[Collected data]
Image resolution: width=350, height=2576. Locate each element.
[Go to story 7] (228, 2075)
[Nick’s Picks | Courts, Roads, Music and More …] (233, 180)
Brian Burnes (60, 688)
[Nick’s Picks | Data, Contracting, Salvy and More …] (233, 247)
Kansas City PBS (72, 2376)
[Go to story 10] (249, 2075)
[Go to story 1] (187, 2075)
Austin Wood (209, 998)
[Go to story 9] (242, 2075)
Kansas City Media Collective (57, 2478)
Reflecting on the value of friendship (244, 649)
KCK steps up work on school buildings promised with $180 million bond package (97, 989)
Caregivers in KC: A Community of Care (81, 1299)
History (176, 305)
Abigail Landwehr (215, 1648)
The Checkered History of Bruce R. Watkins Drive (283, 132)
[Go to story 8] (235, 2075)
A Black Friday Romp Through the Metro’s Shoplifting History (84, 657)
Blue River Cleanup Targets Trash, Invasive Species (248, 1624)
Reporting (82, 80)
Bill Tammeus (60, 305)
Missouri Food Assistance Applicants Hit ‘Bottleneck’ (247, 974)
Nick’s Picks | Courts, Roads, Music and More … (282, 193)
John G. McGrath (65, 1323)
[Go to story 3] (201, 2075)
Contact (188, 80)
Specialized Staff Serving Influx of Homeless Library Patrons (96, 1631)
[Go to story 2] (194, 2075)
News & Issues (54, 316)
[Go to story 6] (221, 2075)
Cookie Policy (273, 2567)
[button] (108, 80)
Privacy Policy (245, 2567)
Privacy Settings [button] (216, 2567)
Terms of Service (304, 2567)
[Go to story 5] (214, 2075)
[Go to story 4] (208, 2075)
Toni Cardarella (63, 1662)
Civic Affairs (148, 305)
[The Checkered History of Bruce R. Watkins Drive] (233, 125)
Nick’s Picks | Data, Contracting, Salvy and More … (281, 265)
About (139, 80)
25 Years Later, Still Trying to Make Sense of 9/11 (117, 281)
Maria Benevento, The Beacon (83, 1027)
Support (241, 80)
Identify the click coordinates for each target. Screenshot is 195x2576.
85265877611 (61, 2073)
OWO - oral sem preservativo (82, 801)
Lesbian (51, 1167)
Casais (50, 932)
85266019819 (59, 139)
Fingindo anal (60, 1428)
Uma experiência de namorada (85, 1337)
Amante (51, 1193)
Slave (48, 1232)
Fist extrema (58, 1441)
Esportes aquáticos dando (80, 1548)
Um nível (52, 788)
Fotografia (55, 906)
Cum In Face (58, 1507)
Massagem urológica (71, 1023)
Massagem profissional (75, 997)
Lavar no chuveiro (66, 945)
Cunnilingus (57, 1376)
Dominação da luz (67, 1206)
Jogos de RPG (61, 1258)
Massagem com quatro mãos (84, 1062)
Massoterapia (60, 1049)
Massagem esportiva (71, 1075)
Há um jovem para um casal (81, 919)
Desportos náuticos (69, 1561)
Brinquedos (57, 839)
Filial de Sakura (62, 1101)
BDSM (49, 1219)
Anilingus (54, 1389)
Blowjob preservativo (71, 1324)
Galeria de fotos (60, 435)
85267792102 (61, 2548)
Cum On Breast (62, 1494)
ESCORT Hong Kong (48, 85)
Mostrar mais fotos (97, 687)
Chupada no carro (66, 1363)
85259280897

:: WORK TASK ::
Would you please transcribe all of the entries above exactly?

:: RESPONSE TO THE TASK ::
Image resolution: width=350, height=2576. Locate each element.
[Go to story 7] (228, 2075)
[Nick’s Picks | Courts, Roads, Music and More …] (233, 180)
Brian Burnes (60, 688)
[Nick’s Picks | Data, Contracting, Salvy and More …] (233, 247)
Kansas City PBS (72, 2376)
[Go to story 10] (249, 2075)
[Go to story 1] (187, 2075)
Austin Wood (209, 998)
[Go to story 9] (242, 2075)
Kansas City Media Collective (57, 2478)
Reflecting on the value of friendship (244, 649)
KCK steps up work on school buildings promised with $180 million bond package (97, 989)
Caregivers in KC: A Community of Care (81, 1299)
History (176, 305)
Abigail Landwehr (215, 1648)
The Checkered History of Bruce R. Watkins Drive (283, 132)
[Go to story 8] (235, 2075)
A Black Friday Romp Through the Metro’s Shoplifting History (84, 657)
Blue River Cleanup Targets Trash, Invasive Species (248, 1624)
Reporting (82, 80)
Bill Tammeus (60, 305)
Missouri Food Assistance Applicants Hit ‘Bottleneck’ (247, 974)
Nick’s Picks | Courts, Roads, Music and More … (282, 193)
John G. McGrath (65, 1323)
[Go to story 3] (201, 2075)
Contact (188, 80)
Specialized Staff Serving Influx of Homeless Library Patrons (96, 1631)
[Go to story 2] (194, 2075)
News & Issues (54, 316)
[Go to story 6] (221, 2075)
Cookie Policy (273, 2567)
[button] (108, 80)
Privacy Policy (245, 2567)
Privacy Settings [button] (216, 2567)
Terms of Service (304, 2567)
[Go to story 5] (214, 2075)
[Go to story 4] (208, 2075)
Toni Cardarella (63, 1662)
Civic Affairs (148, 305)
[The Checkered History of Bruce R. Watkins Drive] (233, 125)
Nick’s Picks | Data, Contracting, Salvy and More … (281, 265)
About (139, 80)
25 Years Later, Still Trying to Make Sense of 9/11 (117, 281)
Maria Benevento, The Beacon (83, 1027)
Support (241, 80)
Identify the click coordinates for each target. Screenshot is 195x2576.
85265877611 (61, 2073)
OWO - oral sem preservativo (82, 801)
Lesbian (51, 1167)
Casais (50, 932)
85266019819 (59, 139)
Fingindo anal (60, 1428)
Uma experiência de namorada (85, 1337)
Amante (51, 1193)
Slave (48, 1232)
Fist extrema (58, 1441)
Esportes aquáticos dando (80, 1548)
Um nível (52, 788)
Fotografia (55, 906)
Cum In Face (58, 1507)
Massagem urológica (71, 1023)
Massagem profissional (75, 997)
Lavar no chuveiro (66, 945)
Cunnilingus (57, 1376)
Dominação da luz (67, 1206)
Jogos de RPG (61, 1258)
Massagem com quatro mãos (84, 1062)
Massoterapia (60, 1049)
Massagem esportiva (71, 1075)
Há um jovem para um casal (81, 919)
Desportos náuticos (69, 1561)
Brinquedos (57, 839)
Filial de Sakura (62, 1101)
BDSM (49, 1219)
Anilingus (54, 1389)
Blowjob preservativo (71, 1324)
Galeria de fotos (60, 435)
85267792102 (61, 2548)
Cum On Breast (62, 1494)
ESCORT Hong Kong (48, 85)
Mostrar mais fotos (97, 687)
Chupada no carro (66, 1363)
85259280897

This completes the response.